La Croazia ha presentato domanda all’UE per registrare la denominazione del “Prosek“, un vino croato che riprende il nome dell’eccellenza italiana delle bollicine. La pratica di utilizzare nomi di prodotti italiani a scopo commerciale è una piaga ben nota alle aziende italiane che da anni si battono contro questo fenomeno. Noto come Italian Sounding, il fenomeno è stato riconosciuto soprattutto a partire dall’Expo 2015. In quell’occasione, Federalimentare chiese al Governo italiano la costituzione di un osservatorio permanente sull’Italian sounding per contrastare la pratica e preservare il Made in Italy nel mondo.
Italian Sounding: che cos’è e perché va contrastato
Ma in cosa consiste esattamente l’Italian Sounding? Il fenomeno prevede l’uso di parole, immagini, simboli, riferimenti, combinazioni cromatiche, in grado di evocare il Bel Paese, per promuovere o commercializzare prodotti agroalimentari. Peccato che nessuno di questi prodotti abbia davvero qualcosa a che fare con il Made in Italy. Oltre a provocare ingenti perdite economiche, l’utilizzo imitativo delle eccellenze italiane rischia di arrecare irreparabili danni d’immagine alle aziende produttrici.
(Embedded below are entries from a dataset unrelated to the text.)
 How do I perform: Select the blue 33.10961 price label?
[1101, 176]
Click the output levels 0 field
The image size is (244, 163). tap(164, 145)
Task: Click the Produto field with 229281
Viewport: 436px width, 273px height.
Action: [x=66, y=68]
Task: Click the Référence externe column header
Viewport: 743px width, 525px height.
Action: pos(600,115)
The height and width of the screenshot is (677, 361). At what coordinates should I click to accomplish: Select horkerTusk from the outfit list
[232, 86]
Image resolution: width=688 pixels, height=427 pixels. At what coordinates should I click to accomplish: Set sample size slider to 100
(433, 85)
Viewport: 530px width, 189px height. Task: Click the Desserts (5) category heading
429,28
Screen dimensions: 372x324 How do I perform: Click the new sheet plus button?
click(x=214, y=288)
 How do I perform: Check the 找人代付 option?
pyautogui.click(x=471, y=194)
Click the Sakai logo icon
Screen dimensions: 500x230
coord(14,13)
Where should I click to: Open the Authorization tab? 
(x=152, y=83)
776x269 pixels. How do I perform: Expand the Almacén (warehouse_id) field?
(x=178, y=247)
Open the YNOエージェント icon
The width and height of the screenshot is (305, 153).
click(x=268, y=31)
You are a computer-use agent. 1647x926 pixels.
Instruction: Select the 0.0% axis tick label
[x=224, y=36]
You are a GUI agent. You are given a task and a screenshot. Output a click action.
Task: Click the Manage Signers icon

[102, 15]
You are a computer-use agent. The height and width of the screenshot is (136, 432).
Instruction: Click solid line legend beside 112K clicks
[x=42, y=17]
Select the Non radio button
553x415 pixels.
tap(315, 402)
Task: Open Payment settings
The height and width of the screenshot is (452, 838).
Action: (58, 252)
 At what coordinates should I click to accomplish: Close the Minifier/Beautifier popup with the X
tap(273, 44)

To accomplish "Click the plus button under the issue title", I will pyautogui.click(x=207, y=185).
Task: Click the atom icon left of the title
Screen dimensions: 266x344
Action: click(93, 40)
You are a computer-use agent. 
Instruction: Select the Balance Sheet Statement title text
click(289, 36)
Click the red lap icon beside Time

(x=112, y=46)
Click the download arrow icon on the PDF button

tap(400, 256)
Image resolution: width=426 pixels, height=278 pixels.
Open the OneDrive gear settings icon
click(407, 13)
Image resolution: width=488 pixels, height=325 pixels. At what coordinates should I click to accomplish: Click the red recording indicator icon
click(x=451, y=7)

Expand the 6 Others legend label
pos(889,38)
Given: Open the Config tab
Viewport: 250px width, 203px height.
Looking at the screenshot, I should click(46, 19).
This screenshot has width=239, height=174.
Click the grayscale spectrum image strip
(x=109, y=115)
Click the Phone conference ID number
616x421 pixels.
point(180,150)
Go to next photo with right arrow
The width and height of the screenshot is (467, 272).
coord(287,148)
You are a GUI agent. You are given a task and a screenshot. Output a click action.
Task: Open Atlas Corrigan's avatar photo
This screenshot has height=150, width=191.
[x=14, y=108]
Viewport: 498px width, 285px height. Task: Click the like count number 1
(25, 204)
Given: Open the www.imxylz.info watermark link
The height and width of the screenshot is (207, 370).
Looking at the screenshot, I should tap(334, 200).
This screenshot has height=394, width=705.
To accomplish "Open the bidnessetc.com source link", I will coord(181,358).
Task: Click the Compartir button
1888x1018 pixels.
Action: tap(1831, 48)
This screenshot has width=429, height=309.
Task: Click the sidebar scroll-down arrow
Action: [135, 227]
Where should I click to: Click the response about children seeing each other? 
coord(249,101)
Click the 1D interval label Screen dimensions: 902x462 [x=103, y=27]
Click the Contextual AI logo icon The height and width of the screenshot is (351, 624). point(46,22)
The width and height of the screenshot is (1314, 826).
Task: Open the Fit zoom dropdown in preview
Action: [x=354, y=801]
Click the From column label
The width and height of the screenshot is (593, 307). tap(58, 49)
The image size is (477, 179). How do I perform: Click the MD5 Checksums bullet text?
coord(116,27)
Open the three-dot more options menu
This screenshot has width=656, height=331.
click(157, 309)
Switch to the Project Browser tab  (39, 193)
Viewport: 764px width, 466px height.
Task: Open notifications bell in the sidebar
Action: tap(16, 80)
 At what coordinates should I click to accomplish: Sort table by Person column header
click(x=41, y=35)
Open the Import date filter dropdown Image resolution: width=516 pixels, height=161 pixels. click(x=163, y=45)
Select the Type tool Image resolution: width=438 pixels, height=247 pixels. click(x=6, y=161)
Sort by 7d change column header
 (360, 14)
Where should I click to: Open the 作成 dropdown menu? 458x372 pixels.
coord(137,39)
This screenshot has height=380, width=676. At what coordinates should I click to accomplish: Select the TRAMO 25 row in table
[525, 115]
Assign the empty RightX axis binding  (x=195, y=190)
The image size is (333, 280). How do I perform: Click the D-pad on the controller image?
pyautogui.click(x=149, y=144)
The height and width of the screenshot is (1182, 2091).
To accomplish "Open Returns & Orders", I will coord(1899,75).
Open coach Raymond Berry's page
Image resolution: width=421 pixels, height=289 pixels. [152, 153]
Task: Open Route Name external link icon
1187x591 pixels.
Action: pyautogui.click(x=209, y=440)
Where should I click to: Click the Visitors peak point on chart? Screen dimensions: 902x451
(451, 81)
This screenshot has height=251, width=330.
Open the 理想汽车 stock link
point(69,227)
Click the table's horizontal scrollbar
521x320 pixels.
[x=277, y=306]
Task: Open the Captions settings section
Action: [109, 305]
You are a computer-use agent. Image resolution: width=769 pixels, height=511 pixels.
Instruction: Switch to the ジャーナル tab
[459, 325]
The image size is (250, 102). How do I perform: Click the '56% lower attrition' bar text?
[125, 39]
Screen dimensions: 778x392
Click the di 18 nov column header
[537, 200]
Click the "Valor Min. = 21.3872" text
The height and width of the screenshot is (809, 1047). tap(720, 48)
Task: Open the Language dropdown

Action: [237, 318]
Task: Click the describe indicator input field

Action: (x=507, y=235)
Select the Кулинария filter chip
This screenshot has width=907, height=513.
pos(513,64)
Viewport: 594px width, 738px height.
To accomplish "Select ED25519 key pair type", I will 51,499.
Dal Parmesan al Prosek, i prodotti più imitati
Dai pomodori San Marzano, al Parmigiano Reggiano, fino al Prosecco, Coldiretti ha stilato una classifica dei prodotti enogastronomici italiani più imitati all’estero. Tra questi, compaiono anche il Pecorino, il Gorgonzola, il Prosciutto San Daniele, il Grana Padano, il Chianti e così via, presenti sugli scaffali di diverse parti del mondo nella loro versione “contraffatta”, o meglio “copiata”. Infatti, se i prodotti contraffatti sono perseguibili legalmente, i prodotti Italian Sounding non possono essere classificati come illeciti da un punto di vista giuridico. Ciononostante, rappresentano un danno ingente per l’economia italiana e per le potenziali esportazioni del Made in Italy.
La denuncia di Coldiretti: “È concorrenza sleale”
“A taroccare il cibo italiano sono soprattutto i Paesi emergenti o i più ricchi dalla Cina all Australia, dal Sud America agli USA“, spiega Coldiretti. “Negli USA il 99% dei formaggi di tipo italiano sono tarocchi nonostante il nome richiami esplicitamente le specialità casearie più note del Belpaese“, prosegue l’associazione. Fra le brutte copie dei prodotti caseari nazionali nel mondo, in cima alla classifica c’è la mozzarella. Seguono il Parmesan, il provolone, la ricotta e il Pecorino Romano realizzato però senza latte di pecora. “La pretesa di chiamare con lo stesso nome prodotti profondamente diversi è inaccettabile e rappresenta un inganno per i consumatori ed una concorrenza sleale nei confronti degli imprenditori“, conclude Coldiretti.